[ZU ERLEDIGEN]:
Führe die Besprechung von Alexander Kluys Hitchcock-Band im Anschluss an ihren letzten Satz weiter.

Alfred der Große

Alexander Kluy führt auf 100 Seiten ins Werk von Alfred Hitchcock ein

Von Wieland SchwanebeckRSS-Newsfeed neuer Artikel von Wieland Schwanebeck

Besprochene Bücher / Literaturhinweise

Das öffentliche wie auch akademische Interesse an Alfred Hitchcock ist ungebrochen. Im Jahrestakt erscheinen weiterhin neue Untersuchungen zum Werk des Großmeisters der Filmspannung, zudem wird der Nachlass vorbildlich verwaltet – soeben ist Psycho (1960) noch einmal in einer luxuriösen Aufmachung erschienen, die der schnoddrigen Low-Budget-Produktion eigentlich unangemessen ist, aber wer schon immer davon geträumt hat, Briefpapier mit „Bates Motel“-Aufdruck zu besitzen, sollte zugreifen. Der Reclam Verlag legt indessen in seiner „100 Seiten“-Reihe, die im Hosentaschenformat Wissen zu kulturellen und gesellschaftlichen Themen bündelt, ebenfalls einen Hitchcock-Band vor; er stammt von Alexander Kluy, der zuvor unter anderem Biografien von Joachim Ringelnatz und George Grosz veröffentlicht hat.

Kluy arbeitet die wichtigsten Stationen des Hitchcock’schen Schaffens in chronologischer Weise ab, vertieft dabei thematische Schwerpunkte wie Hitchcocks (selbst-)zerstörerische Männerfiguren und seine phänomenale Selbstvermarktung. Das Buch folgt jener Struktur, die viele Studien zum Thema auszeichnet – auf eine knappe Schilderung des biografischen Hintergrunds (inklusive der legendenbildenden Begebenheit auf der Polizeiwache) folgen Ausführungen zu Hitchcocks Lehrjahren in der Filmindustrie, zu den beiden durch ein Narrativ der Reifung und der steigenden Komplexität zusammengehaltenen Hauptschaffensphasen des Regisseurs in England (1924–1939) sowie in Hollywood (1940–1969), bevor das Buch mit dem Spätwerk ausklingt, das im Zeichen von Hitchcocks gesundheitlichem Niedergang und seiner Entkopplung vom Zeitgeist steht.

[MATERIAL]:

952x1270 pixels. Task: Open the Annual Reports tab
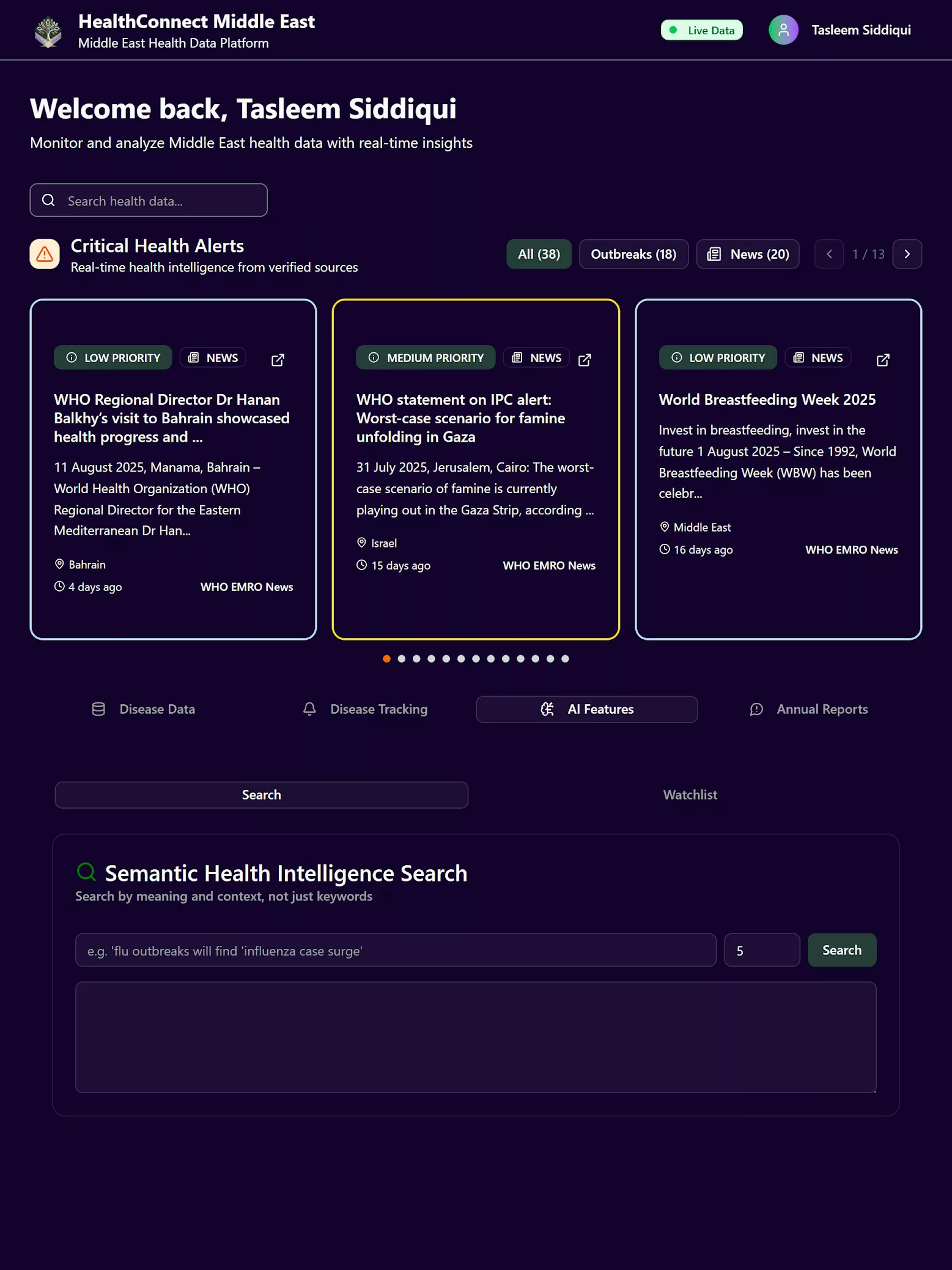point(808,709)
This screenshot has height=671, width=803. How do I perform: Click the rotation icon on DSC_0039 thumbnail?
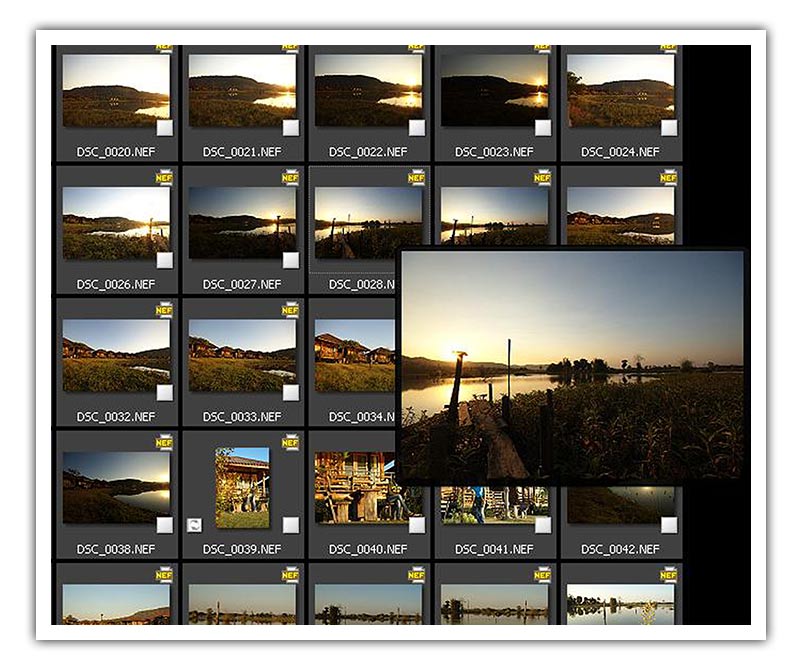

[GELÖSTE AUFGABE]:
Dass Kluy in der relevanten Forschungsliteratur zu Hitchcock immens belesen ist, stellt sowohl eine Stärke als auch eine Schwäche des Buchs dar. Er zitiert wichtige Hitchcock-Forscher wie Raymond Durgnat ebenso wie diverse Biografien und räumt auch den legendär unterhaltsamen Selbstauskünften Hitchcocks (v.a. den Gesprächen mit François Truffaut und Peter Bogdanovich) viel Platz ein. Das vermittelt ein durchaus repräsentatives Bild der wichtigsten Deutungsansätze zum Werk; zugleich werden aber auch die von Hitchcock selbst gestreuten Mythen fortgeschrieben, von denen sich die Forschung erst allmählich lösen konnte. Dass es etwa die Produzenten gewesen sein sollen, die Hitchcock das Happy End von Der Mieter (1927) aufgenötigt haben sollen, oder dass das Messer in der Duschszene von Psycho angeblich niemals den Körper berührt, gilt inzwischen als überholt. Auch der Bündelung aller Aufmerksamkeit auf die Person Hitchcocks zu Lasten all seiner Kreativpartner, die ein Ergebnis der im Frankreich der 1950er Jahre beginnenden Monumentalisierung des Regisseurs ist, stellt Kluy wenig entgegen – gewürdigt werden immerhin wichtige Personen wie Hitchcocks Frau Alma Reville, der Komponist Bernard Herrmann und der Autor James B. Allardice.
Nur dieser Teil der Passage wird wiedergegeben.